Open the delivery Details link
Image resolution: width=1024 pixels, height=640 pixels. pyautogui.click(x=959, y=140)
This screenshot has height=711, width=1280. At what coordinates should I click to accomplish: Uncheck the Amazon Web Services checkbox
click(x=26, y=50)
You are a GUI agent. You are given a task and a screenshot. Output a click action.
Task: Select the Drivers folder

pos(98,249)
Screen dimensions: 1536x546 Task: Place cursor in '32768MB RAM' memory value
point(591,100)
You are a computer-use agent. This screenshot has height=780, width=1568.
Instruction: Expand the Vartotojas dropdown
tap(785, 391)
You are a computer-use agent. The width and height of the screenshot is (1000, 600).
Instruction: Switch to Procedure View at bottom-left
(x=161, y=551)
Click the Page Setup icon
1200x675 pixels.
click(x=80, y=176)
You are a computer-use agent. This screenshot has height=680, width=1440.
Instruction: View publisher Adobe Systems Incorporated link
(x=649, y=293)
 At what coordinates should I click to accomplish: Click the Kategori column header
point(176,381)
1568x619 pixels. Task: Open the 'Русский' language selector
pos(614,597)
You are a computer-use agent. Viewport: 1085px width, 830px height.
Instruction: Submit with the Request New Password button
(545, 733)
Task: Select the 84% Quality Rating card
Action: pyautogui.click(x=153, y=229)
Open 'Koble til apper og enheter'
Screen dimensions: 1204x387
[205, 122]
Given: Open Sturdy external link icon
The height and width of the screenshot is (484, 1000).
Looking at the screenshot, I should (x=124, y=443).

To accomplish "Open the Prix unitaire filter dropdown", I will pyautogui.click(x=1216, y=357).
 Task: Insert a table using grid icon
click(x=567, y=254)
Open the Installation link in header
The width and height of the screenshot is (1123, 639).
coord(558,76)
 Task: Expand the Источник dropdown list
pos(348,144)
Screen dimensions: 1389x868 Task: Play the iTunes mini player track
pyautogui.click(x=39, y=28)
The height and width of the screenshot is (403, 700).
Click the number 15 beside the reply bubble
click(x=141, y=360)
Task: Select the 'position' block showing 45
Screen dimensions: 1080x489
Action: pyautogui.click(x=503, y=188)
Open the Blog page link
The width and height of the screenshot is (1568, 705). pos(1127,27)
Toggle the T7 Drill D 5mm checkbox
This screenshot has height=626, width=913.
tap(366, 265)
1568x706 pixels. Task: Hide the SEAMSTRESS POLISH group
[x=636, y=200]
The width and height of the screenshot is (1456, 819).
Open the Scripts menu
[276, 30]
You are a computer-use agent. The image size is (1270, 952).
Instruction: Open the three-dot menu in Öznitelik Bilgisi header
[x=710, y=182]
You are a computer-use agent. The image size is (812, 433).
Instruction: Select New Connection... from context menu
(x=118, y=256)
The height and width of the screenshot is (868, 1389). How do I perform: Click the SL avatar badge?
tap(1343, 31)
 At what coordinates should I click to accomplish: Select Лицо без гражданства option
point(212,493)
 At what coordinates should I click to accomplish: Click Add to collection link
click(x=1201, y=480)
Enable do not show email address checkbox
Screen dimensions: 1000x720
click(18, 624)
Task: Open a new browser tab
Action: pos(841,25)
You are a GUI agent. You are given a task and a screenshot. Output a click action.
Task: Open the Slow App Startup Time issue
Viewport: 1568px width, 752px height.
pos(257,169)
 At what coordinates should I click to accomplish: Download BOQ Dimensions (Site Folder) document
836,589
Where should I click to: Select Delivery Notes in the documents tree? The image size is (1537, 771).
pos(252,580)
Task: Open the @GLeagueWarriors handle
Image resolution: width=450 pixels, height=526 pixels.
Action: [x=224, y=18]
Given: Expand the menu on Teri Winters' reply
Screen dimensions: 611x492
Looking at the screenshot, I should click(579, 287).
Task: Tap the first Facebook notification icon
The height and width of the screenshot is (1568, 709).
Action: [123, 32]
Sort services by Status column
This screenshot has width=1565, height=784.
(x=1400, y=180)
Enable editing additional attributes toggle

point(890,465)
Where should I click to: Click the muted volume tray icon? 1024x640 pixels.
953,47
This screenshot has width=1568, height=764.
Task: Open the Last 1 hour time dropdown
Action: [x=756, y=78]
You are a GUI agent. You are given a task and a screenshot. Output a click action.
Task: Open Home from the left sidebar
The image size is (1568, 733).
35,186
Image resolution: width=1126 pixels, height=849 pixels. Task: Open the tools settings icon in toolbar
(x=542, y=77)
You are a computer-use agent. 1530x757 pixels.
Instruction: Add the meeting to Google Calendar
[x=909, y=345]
———
Can you render every line of the listing above as a Markdown table with columns named No. and Text, numbering each row and skipping blank lines?

* RESULT OF THE TASK *
| No. | Text |
|---|---|
| 1 | Open the delivery Details link |
| 2 | Image resolution: width=1024 pixels, height=640 pixels. pyautogui.click(x=959, y=140) |
| 3 | This screenshot has height=711, width=1280. At what coordinates should I click to accomplish: Uncheck the Amazon Web Services checkbox |
| 4 | click(x=26, y=50) |
| 5 | You are a GUI agent. You are given a task and a screenshot. Output a click action. |
| 6 | Task: Select the Drivers folder |
| 7 | pos(98,249) |
| 8 | Screen dimensions: 1536x546 Task: Place cursor in '32768MB RAM' memory value |
| 9 | point(591,100) |
| 10 | You are a computer-use agent. This screenshot has height=780, width=1568. |
| 11 | Instruction: Expand the Vartotojas dropdown |
| 12 | tap(785, 391) |
| 13 | You are a computer-use agent. The width and height of the screenshot is (1000, 600). |
| 14 | Instruction: Switch to Procedure View at bottom-left |
| 15 | (x=161, y=551) |
| 16 | Click the Page Setup icon |
| 17 | 1200x675 pixels. |
| 18 | click(x=80, y=176) |
| 19 | You are a computer-use agent. This screenshot has height=680, width=1440. |
| 20 | Instruction: View publisher Adobe Systems Incorporated link |
| 21 | (x=649, y=293) |
| 22 |  At what coordinates should I click to accomplish: Click the Kategori column header |
| 23 | point(176,381) |
| 24 | 1568x619 pixels. Task: Open the 'Русский' language selector |
| 25 | pos(614,597) |
| 26 | You are a computer-use agent. Viewport: 1085px width, 830px height. |
| 27 | Instruction: Submit with the Request New Password button |
| 28 | (545, 733) |
| 29 | Task: Select the 84% Quality Rating card |
| 30 | Action: pyautogui.click(x=153, y=229) |
| 31 | Open 'Koble til apper og enheter' |
| 32 | Screen dimensions: 1204x387 |
| 33 | [205, 122] |
| 34 | Given: Open Sturdy external link icon |
| 35 | The height and width of the screenshot is (484, 1000). |
| 36 | Looking at the screenshot, I should (x=124, y=443). |
| 37 | To accomplish "Open the Prix unitaire filter dropdown", I will pyautogui.click(x=1216, y=357). |
| 38 |  Task: Insert a table using grid icon |
| 39 | click(x=567, y=254) |
| 40 | Open the Installation link in header |
| 41 | The width and height of the screenshot is (1123, 639). |
| 42 | coord(558,76) |
| 43 |  Task: Expand the Источник dropdown list |
| 44 | pos(348,144) |
| 45 | Screen dimensions: 1389x868 Task: Play the iTunes mini player track |
| 46 | pyautogui.click(x=39, y=28) |
| 47 | The height and width of the screenshot is (403, 700). |
| 48 | Click the number 15 beside the reply bubble |
| 49 | click(x=141, y=360) |
| 50 | Task: Select the 'position' block showing 45 |
| 51 | Screen dimensions: 1080x489 |
| 52 | Action: pyautogui.click(x=503, y=188) |
| 53 | Open the Blog page link |
| 54 | The width and height of the screenshot is (1568, 705). pos(1127,27) |
| 55 | Toggle the T7 Drill D 5mm checkbox |
| 56 | This screenshot has height=626, width=913. |
| 57 | tap(366, 265) |
| 58 | 1568x706 pixels. Task: Hide the SEAMSTRESS POLISH group |
| 59 | [x=636, y=200] |
| 60 | The width and height of the screenshot is (1456, 819). |
| 61 | Open the Scripts menu |
| 62 | [276, 30] |
| 63 | You are a computer-use agent. The image size is (1270, 952). |
| 64 | Instruction: Open the three-dot menu in Öznitelik Bilgisi header |
| 65 | [x=710, y=182] |
| 66 | You are a computer-use agent. The image size is (812, 433). |
| 67 | Instruction: Select New Connection... from context menu |
| 68 | (x=118, y=256) |
| 69 | The height and width of the screenshot is (868, 1389). How do I perform: Click the SL avatar badge? |
| 70 | tap(1343, 31) |
| 71 |  At what coordinates should I click to accomplish: Select Лицо без гражданства option |
| 72 | point(212,493) |
| 73 |  At what coordinates should I click to accomplish: Click Add to collection link |
| 74 | click(x=1201, y=480) |
| 75 | Enable do not show email address checkbox |
| 76 | Screen dimensions: 1000x720 |
| 77 | click(18, 624) |
| 78 | Task: Open a new browser tab |
| 79 | Action: pos(841,25) |
| 80 | You are a GUI agent. You are given a task and a screenshot. Output a click action. |
| 81 | Task: Open the Slow App Startup Time issue |
| 82 | Viewport: 1568px width, 752px height. |
| 83 | pos(257,169) |
| 84 |  At what coordinates should I click to accomplish: Download BOQ Dimensions (Site Folder) document |
| 85 | 836,589 |
| 86 | Where should I click to: Select Delivery Notes in the documents tree? The image size is (1537, 771). |
| 87 | pos(252,580) |
| 88 | Task: Open the @GLeagueWarriors handle |
| 89 | Image resolution: width=450 pixels, height=526 pixels. |
| 90 | Action: [x=224, y=18] |
| 91 | Given: Expand the menu on Teri Winters' reply |
| 92 | Screen dimensions: 611x492 |
| 93 | Looking at the screenshot, I should click(579, 287). |
| 94 | Task: Tap the first Facebook notification icon |
| 95 | The height and width of the screenshot is (1568, 709). |
| 96 | Action: [123, 32] |
| 97 | Sort services by Status column |
| 98 | This screenshot has width=1565, height=784. |
| 99 | (x=1400, y=180) |
| 100 | Enable editing additional attributes toggle |
| 101 | point(890,465) |
| 102 | Where should I click to: Click the muted volume tray icon? 1024x640 pixels. |
| 103 | 953,47 |
| 104 | This screenshot has width=1568, height=764. |
| 105 | Task: Open the Last 1 hour time dropdown |
| 106 | Action: [x=756, y=78] |
| 107 | You are a GUI agent. You are given a task and a screenshot. Output a click action. |
| 108 | Task: Open Home from the left sidebar |
| 109 | The image size is (1568, 733). |
| 110 | 35,186 |
| 111 | Image resolution: width=1126 pixels, height=849 pixels. Task: Open the tools settings icon in toolbar |
| 112 | (x=542, y=77) |
| 113 | You are a computer-use agent. 1530x757 pixels. |
| 114 | Instruction: Add the meeting to Google Calendar |
| 115 | [x=909, y=345] |